ComfyUI image preprocessors

What are preprocessors?

These workflows contain custom nodes. You need to install them using ComfyUI Manager before running the workflows.

Preprocessors are foundational tools that extract structural information from images. They convert images into conditioning signals like edge maps, depth maps, pose skeletons, and surface normals. These outputs drive better control and consistency in ControlNet, image-to-image, and video workflows. Using preprocessors as separate workflows enables:

Faster iteration without full graph reruns
Clear separation of preprocessing and generation
Easier debugging and tuning
More predictable image and video results

How preprocessors work with ControlNet

Preprocessors do not generate images themselves. Their role is to convert source images into condition maps that ControlNet models can understand. The typical workflow is:

Input image → Preprocessor → Condition map (e.g., edge map, depth map)
Condition map → ControlNet → Guides diffusion model generation

Different ControlNet model types require matching preprocessor outputs. For example, a Canny ControlNet requires a Canny edge map, and a Depth ControlNet requires a depth map.

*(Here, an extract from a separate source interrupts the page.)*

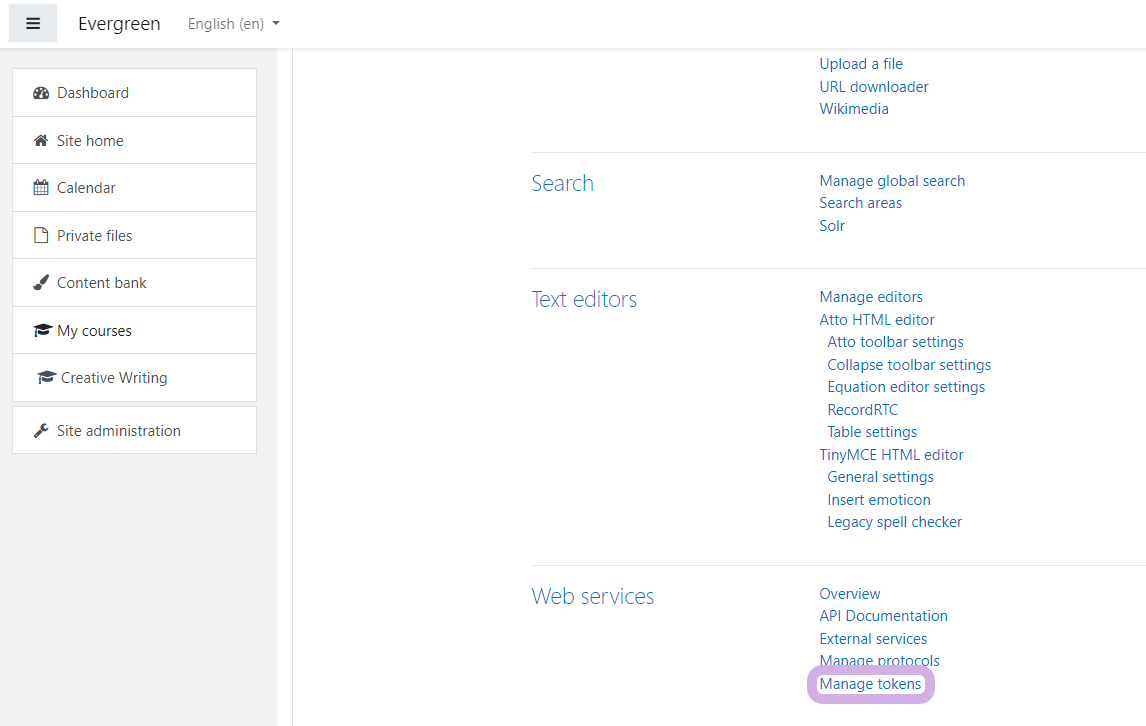Click the Private files document icon
This screenshot has height=726, width=1146.
tap(41, 236)
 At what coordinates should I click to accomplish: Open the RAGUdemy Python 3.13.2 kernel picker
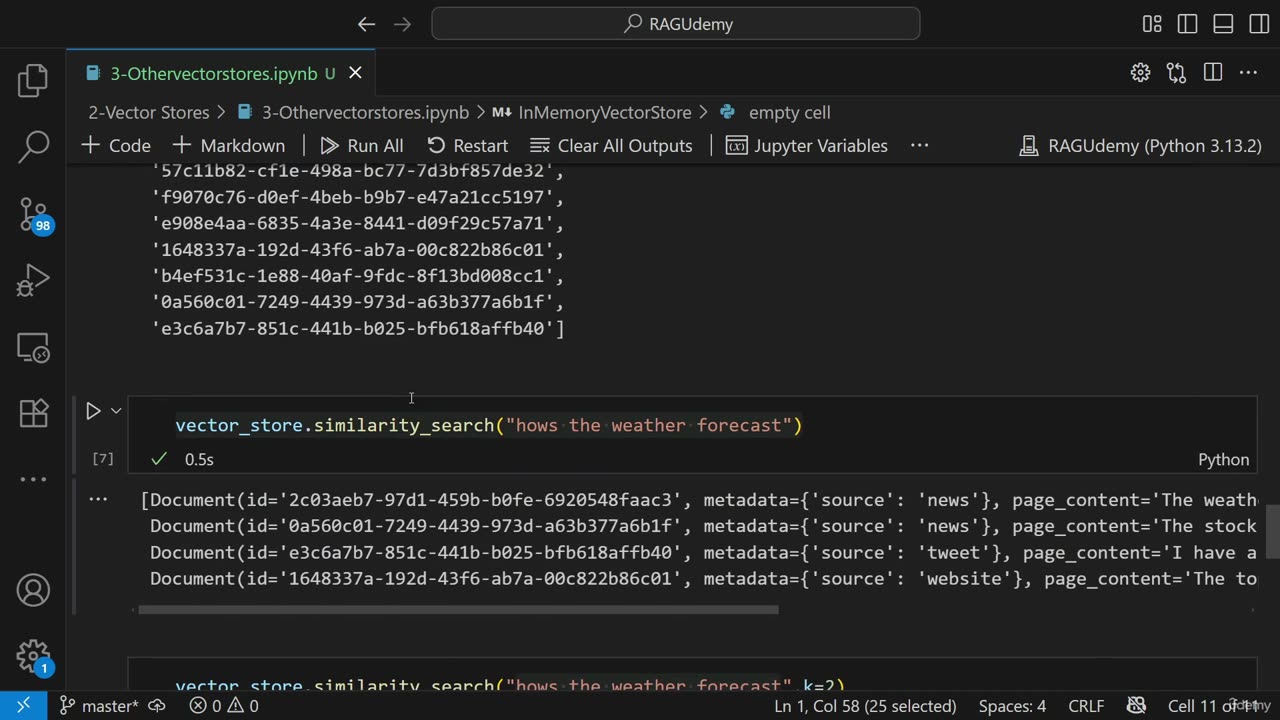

Preprocessor nodes in ComfyUI

ComfyUI includes a built-in Canny edge detection node. To use other preprocessors (depth estimation, pose detection, etc.), install these custom node packages:

ComfyUI ControlNet aux — Contains many preprocessor nodes (depth, pose, lineart, normals, etc.)
ComfyUI-Advanced-ControlNet — Provides advanced ControlNet application nodes

Canny edge detection

Canny is one of the most classic edge detection algorithms and the only preprocessor node built into ComfyUI core. It detects edges by finding areas of rapid brightness change in an image.

How it works

Canny edge detection follows these steps:

Gaussian blur — Reduces image noise that could interfere with edge detection
Gradient calculation — Uses Sobel operators to compute brightness gradient intensity and direction per pixel
Non-maximum suppression — Retains only local maxima along gradient direction, thinning edges
Double threshold filtering — Uses high and low thresholds to identify strong and weak edges
Edge linking — Keeps weak edges connected to strong edges, discards isolated weak edges

Key parameters

Parameter	Description
`low_threshold`	Pixels below this value are not considered edges. Typical value: 100
`high_threshold`	Pixels above this value are considered strong edges. Typical value: 200

Lower thresholds → Detect more detailed edges, but may introduce noise
Higher thresholds → Keep only the most prominent edges, cleaner output

Best use cases

Precise contour control for image generation (architecture, products, mechanical parts)
Lineart-style image redrawing
Use with Canny ControlNet
Quick structural extraction as a generation reference

Tips

For high-contrast images, use higher thresholds (e.g., 150/300)
For low-contrast or detail-rich images, use lower thresholds (e.g., 50/150)
Canny is noise-sensitive — consider denoising your input image first

Depth estimation

Depth estimation converts a flat image into a depth map representing relative distance within a scene using grayscale values. This structural signal is foundational for spatially aware generation, relighting, and 3D-aware editing.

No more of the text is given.